# [WHAT THIS TASK INVOLVES]
Extract every line of the listing below that contains the string "Instruction". Matching is case-sensitive.

# [DATA EXCERPTS]
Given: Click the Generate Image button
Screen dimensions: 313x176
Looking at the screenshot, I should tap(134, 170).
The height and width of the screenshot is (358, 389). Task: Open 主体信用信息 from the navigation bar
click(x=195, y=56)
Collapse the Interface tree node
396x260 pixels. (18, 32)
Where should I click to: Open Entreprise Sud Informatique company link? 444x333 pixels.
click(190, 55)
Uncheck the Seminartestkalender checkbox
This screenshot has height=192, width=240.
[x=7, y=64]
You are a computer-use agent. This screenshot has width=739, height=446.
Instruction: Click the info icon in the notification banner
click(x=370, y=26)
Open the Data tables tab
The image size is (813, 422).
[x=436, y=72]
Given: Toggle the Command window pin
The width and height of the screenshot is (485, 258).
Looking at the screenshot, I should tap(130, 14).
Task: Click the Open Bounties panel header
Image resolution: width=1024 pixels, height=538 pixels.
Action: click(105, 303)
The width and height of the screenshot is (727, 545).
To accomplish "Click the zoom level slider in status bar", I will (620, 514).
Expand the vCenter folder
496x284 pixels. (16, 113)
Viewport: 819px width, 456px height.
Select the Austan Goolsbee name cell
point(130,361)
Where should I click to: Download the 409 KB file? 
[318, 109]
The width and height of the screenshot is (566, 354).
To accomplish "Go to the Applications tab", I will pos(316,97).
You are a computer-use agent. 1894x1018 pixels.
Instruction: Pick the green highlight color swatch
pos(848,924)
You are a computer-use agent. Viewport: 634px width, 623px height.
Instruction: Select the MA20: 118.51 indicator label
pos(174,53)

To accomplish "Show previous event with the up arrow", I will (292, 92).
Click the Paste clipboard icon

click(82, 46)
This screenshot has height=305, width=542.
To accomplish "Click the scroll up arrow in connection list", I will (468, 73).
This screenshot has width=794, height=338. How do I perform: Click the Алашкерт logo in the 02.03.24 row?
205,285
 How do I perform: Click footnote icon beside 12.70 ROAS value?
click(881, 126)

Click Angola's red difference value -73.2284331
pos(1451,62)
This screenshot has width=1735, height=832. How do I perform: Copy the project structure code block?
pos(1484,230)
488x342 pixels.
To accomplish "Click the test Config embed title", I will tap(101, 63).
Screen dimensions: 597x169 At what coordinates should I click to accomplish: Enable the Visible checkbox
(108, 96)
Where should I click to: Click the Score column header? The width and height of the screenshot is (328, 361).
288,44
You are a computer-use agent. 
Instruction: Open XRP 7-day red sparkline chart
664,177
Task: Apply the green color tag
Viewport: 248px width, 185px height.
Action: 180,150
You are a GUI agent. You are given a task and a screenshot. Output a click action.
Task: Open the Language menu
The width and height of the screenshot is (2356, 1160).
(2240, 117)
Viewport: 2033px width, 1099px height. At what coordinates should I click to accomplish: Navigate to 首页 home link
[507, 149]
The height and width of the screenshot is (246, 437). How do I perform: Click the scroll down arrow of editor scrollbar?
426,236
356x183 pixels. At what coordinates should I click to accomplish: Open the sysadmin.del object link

# [ANSWER FOR THE TASK]
Instruction: Click the info icon in the notification banner
Instruction: Pick the green highlight color swatch
Instruction: Select the MA20: 118.51 indicator label
Instruction: Open XRP 7-day red sparkline chart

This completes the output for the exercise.